We called and texted and fell into the pattern of each other. Hearing his voice on the phone was what I looked forward to every day. Sitting through class was unbearable knowing that I could be somewhere else intertwined with him, the world so distant. It was like he knew me better than I knew myself.

I fit perfectly in the crook of his neck and when we lay still, our bodies somehow fit together like puzzle pieces. I never wanted to let him go.

As I told him when I left on a trip “I love you to reeses pieces.” And I really did. I loved him with every ounce in my body, with every muscle, every tendon, every fiber of my heart was attached to him in every way possible.

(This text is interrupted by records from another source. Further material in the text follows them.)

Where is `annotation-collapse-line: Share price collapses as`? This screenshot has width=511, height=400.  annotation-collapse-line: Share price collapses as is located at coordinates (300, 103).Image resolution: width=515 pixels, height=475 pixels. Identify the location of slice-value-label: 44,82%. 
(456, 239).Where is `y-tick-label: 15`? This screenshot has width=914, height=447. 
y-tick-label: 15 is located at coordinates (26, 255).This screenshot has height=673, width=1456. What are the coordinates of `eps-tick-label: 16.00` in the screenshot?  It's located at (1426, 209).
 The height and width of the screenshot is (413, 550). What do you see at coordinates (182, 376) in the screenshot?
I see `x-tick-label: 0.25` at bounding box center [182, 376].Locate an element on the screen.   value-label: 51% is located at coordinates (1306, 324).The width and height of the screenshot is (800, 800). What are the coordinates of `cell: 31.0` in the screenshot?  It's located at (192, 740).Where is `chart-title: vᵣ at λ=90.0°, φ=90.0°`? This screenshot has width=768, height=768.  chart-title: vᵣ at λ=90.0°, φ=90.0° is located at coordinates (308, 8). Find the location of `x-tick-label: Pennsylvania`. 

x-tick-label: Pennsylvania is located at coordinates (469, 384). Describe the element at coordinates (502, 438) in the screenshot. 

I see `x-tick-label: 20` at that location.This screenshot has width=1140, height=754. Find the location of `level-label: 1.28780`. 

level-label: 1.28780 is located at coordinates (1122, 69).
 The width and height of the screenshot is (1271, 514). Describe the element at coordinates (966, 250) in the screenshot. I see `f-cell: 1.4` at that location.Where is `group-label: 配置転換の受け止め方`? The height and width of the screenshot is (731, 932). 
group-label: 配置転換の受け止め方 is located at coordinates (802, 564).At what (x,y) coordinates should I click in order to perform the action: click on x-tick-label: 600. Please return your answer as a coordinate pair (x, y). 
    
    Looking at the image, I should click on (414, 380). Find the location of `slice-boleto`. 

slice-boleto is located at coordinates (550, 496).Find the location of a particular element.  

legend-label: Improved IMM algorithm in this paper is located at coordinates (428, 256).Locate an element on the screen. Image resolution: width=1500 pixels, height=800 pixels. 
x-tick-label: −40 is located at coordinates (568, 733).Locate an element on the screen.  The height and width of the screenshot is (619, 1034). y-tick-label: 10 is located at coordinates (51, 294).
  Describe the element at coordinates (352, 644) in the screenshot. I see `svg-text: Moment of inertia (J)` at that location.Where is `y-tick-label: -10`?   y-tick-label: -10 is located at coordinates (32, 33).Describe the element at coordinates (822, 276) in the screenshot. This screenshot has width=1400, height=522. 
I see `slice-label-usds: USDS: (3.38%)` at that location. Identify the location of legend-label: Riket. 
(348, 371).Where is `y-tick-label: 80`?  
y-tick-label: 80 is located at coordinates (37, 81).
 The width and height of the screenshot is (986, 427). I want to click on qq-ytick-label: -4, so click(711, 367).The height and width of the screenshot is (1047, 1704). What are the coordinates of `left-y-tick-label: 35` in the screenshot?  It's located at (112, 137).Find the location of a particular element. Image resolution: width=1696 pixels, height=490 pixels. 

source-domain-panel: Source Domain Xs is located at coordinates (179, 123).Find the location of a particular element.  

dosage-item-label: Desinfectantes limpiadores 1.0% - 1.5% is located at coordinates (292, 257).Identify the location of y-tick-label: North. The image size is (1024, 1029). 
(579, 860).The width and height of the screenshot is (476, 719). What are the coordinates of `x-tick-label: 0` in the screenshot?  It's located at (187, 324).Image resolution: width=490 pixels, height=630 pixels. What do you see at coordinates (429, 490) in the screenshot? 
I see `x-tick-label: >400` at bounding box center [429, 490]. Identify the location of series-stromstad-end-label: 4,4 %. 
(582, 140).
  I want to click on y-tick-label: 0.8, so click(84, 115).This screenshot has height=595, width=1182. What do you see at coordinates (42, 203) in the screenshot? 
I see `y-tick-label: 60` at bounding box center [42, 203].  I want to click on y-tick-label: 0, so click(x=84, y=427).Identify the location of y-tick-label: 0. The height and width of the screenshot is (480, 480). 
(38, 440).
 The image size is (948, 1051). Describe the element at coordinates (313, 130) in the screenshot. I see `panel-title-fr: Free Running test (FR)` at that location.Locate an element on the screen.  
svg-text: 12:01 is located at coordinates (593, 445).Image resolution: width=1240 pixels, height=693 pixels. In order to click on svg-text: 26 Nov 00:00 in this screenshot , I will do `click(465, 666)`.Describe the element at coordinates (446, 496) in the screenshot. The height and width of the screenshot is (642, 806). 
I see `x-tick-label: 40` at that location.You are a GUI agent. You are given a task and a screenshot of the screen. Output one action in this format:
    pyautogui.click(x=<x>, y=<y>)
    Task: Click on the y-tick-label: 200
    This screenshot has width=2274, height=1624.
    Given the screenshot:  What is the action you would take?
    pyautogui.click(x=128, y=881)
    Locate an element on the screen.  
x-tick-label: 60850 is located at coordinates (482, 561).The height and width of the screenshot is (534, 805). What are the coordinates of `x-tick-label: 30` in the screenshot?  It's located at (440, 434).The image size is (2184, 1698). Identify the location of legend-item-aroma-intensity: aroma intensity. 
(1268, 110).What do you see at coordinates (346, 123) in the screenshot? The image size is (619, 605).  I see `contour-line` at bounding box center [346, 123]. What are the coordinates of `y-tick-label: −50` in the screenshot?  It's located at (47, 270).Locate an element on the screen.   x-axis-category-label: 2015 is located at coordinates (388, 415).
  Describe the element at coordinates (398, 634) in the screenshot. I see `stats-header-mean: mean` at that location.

He was all the tenderness that my life desired and the support system that I often needed.

But then we changed. Distance separated us by more than just land. I grew up. I made goals. I found out that I had a passion for life and for the unknown and he feared change. How do two people remain so steady when the ground beneath them is falling out? That’s what being together felt like. The ground just gave out beneath my feet. I felt trapped, unable to breathe; like this weight was always hanging over my head. I thought we could get through anything, I thought our love would get us through any hurdle that we encountered.

But I knew he couldn’t be mine when he came to visit me. Suddenly the thought of him in my world didn’t make sense anymore. He was coming to this place that I had built, this life that I had created without him. He didn’t fit and I didn’t want him to. I loved living life on my own and that’s when I knew that I had to do just that. Live life on my own. I tried to make it work, but we were different. He lacked the passion and determination that I was hungry for. The goals that I had made he deemed impossible for himself.

I realized that life is too short to hold onto something that isn’t making you happy anymore. He was everything and more to me and he helped me grow into the person I am today. He showed me that someone could love you wholeheartedly and unabashedly. He also showed me the love that I am capable of; the tenderness and empathy that I can have. He opened my heart, which had been closed for years. I didn’t believe that anyone existed that could love me the way that he did. And for that, I am so beyond grateful. I never wanted to hurt him but I did just that. And to him I am eternally sorry.

One day I want to be moved by love again. To feel my knees go weak beneath me but fall into the arms of a man who knows how to love me wholeheartedly just as he did. Who will look at all of my flaws and at the end of the day still kiss me on the forehead and hold me close. I want someone who doesn’t look at me for the things I don’t have, but cherishes all the things that I do have. A person who not only sees me for who I truly am, but pushes me to be the person that deep down I know I can be.